In response to recent criticisms by the Special Education District Advisory Committee of Tim Walker’s performance as Assistant Superintendent in charge of Special Education Services, Talarico said, “People ought to get their facts together before they publicly devalue staff who are trying to help our children.”

Talarico has recommended that Walker be given a new senior position in the District as Deputy Superintendent. Following the departure of Michael Matthews, Walker served as Interim Superintendent until Talarico was hired.

When asked about racial tension at Santa Monica High School, Talarico said she is personally supervising SAMOHI and John Adams. Later Wednesday, she planned to meet with a cross section of high school students – some of whom may have been involved in last year’s near-riot – to “channel…(student) leadership.”

The lone reporter from Malibu warned Talarico that Malibu parents are angry about an open trench at one of their schools and a tussle over the placement of new tennis courts that parents had raised $60,000 to build. Talarico joked that maybe she’d think twice about going to an upcoming barbecue in Malibu.

When asked about apparently conflicting sets of state test score statistics, particularly California Department of Education figures that seem to show falling math scores at Santa Monica High School, Talarico said she’s asked administrator Maureen Bradford to “tweak the data out a little more.”

The district needs clear figures to reach its goal of closing the achievement gap, she said, and after “a cursory glance…math is a concern” of Talarico’s.
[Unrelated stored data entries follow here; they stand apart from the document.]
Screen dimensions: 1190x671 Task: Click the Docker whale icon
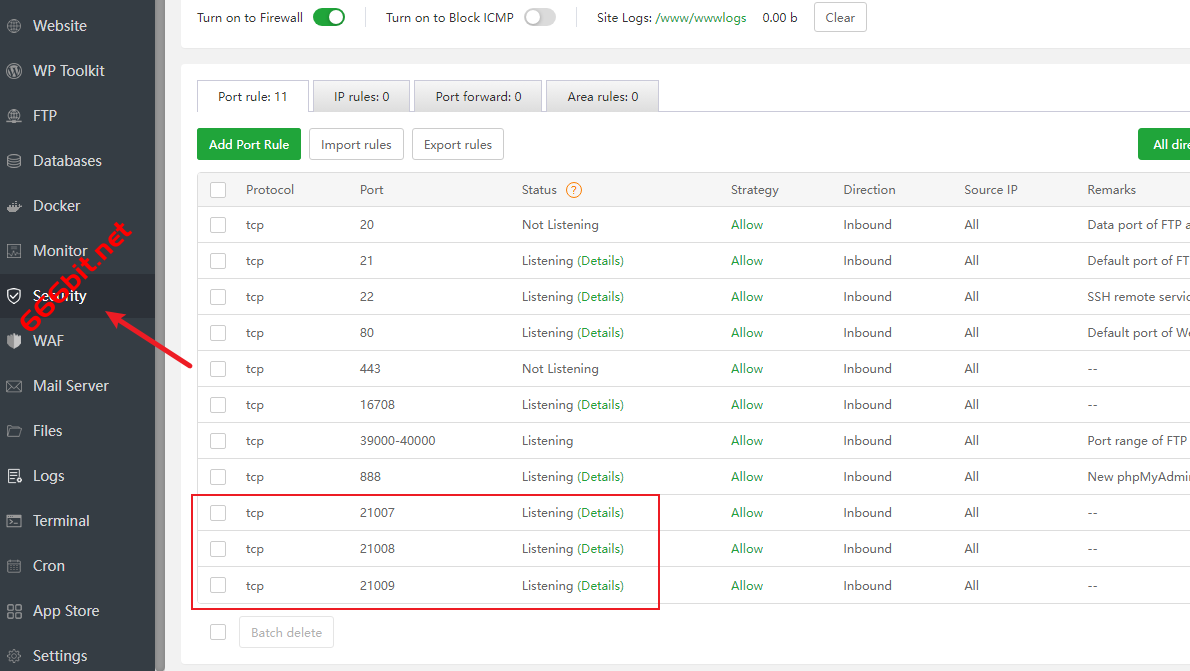pyautogui.click(x=14, y=206)
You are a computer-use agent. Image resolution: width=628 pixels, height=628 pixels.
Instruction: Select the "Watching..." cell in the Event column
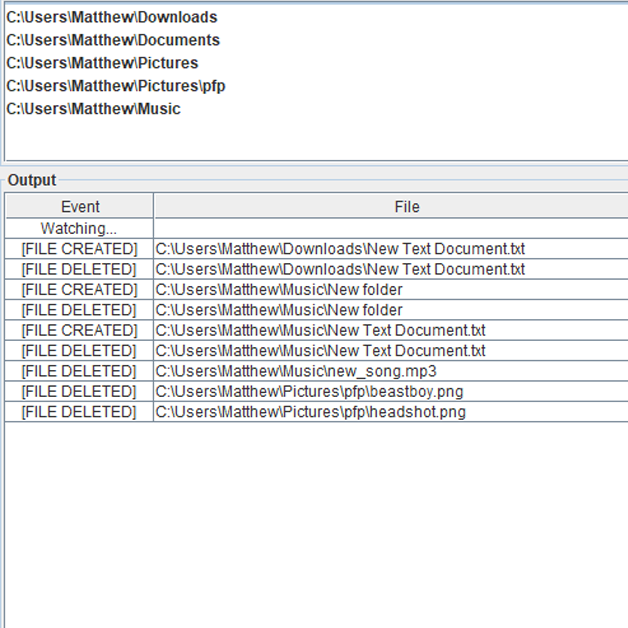point(79,229)
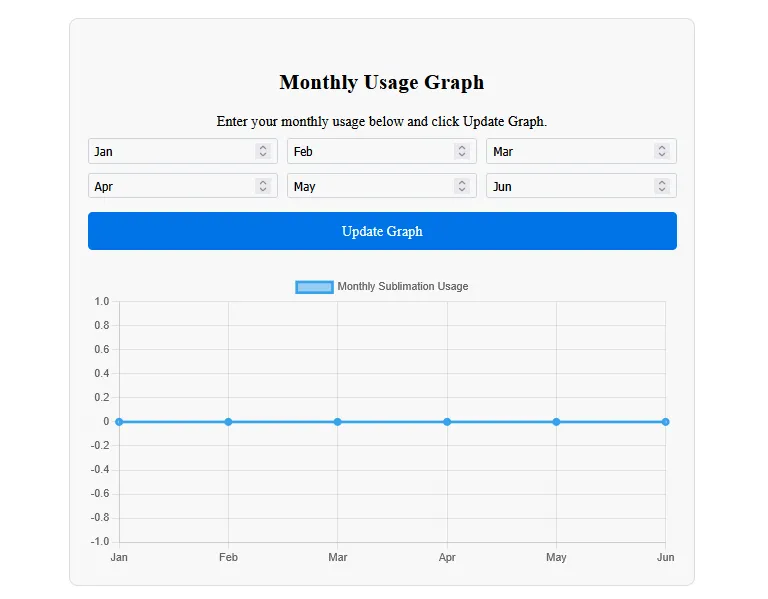768x599 pixels.
Task: Click the May field spinner arrows
Action: point(462,186)
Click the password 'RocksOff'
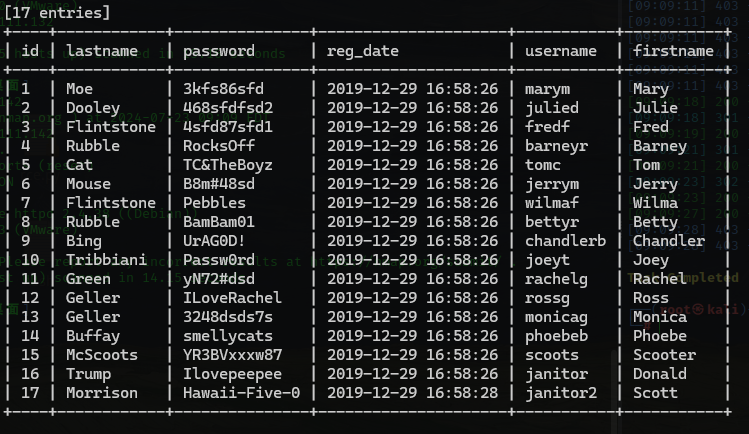 (x=218, y=146)
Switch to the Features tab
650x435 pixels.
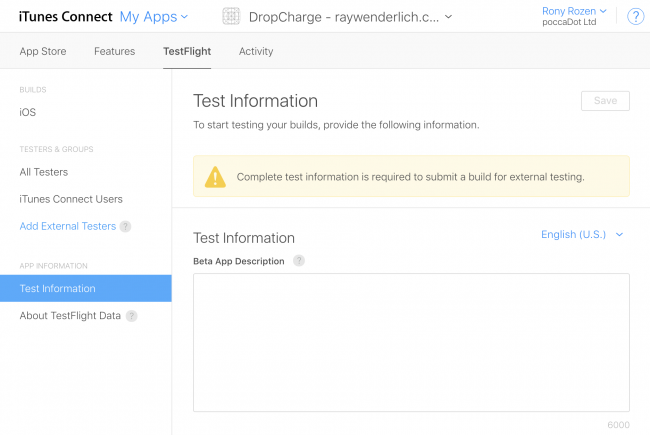(115, 51)
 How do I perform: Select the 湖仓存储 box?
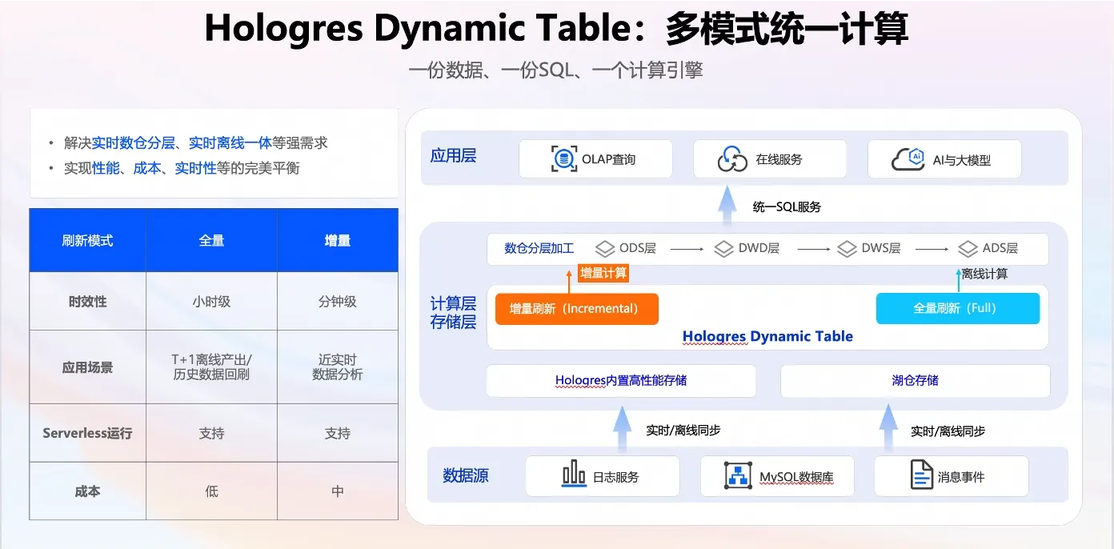[915, 381]
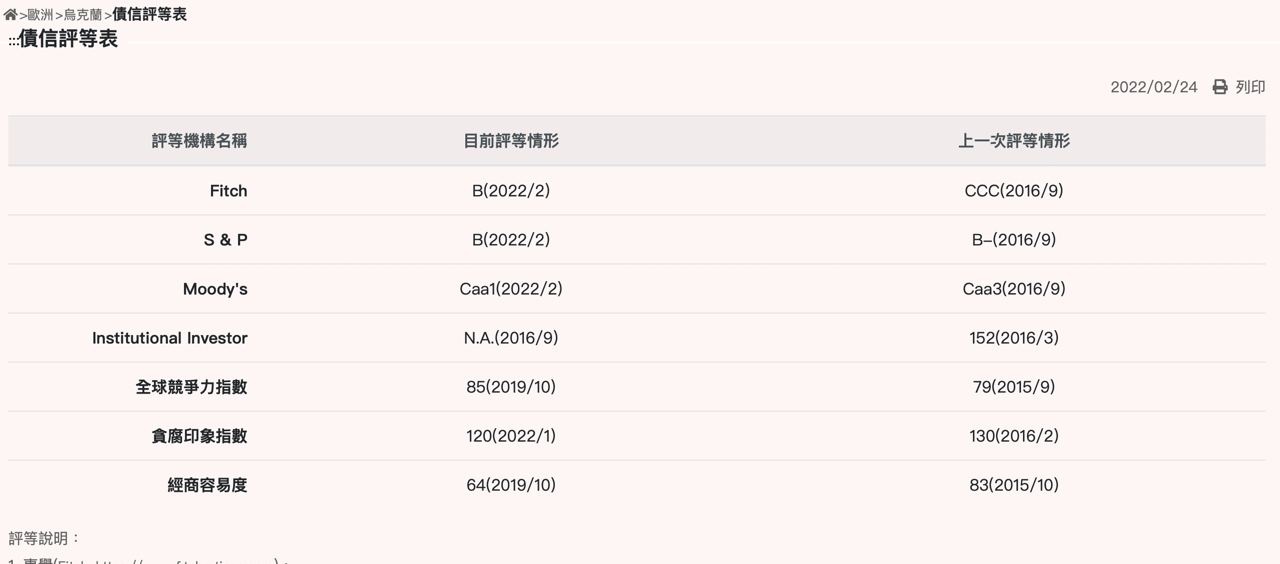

She plans to work intensively with high school teachers on the math curriculum.

“Math and science is a great concern, particularly as we’re preparing kids for a global society,” she added.

Though Talarico clearly warmed to her role as an educator, she was also enthusiastic about jumping in as the community gets ready to vote on a $268 million bond.

Calling it “déjà vu,” Talarico pointed out that she just finished a $178 million construction project in Ohio, as well as a multi-million high school construction project.

She joked that she’ll be back “wearing a hard hat and running a back hoe.” It’s not just a figure of speech – she actually did it, she said, “modeling for the girls.”

But if you want to see her in the next two weeks, look in the district’s classrooms. That’s where the district’s new “people-person” superintendent plans to be, getting to know her staff and students.

To get to work and back, Talarico -- who is renting an apartment in Malibu next door to the Mayor’s house -- will continue to enjoy her scenic ride on PCH.

“You can’t believe the smile on my face when I drive by the ocean in the morning,” said the Ohio native.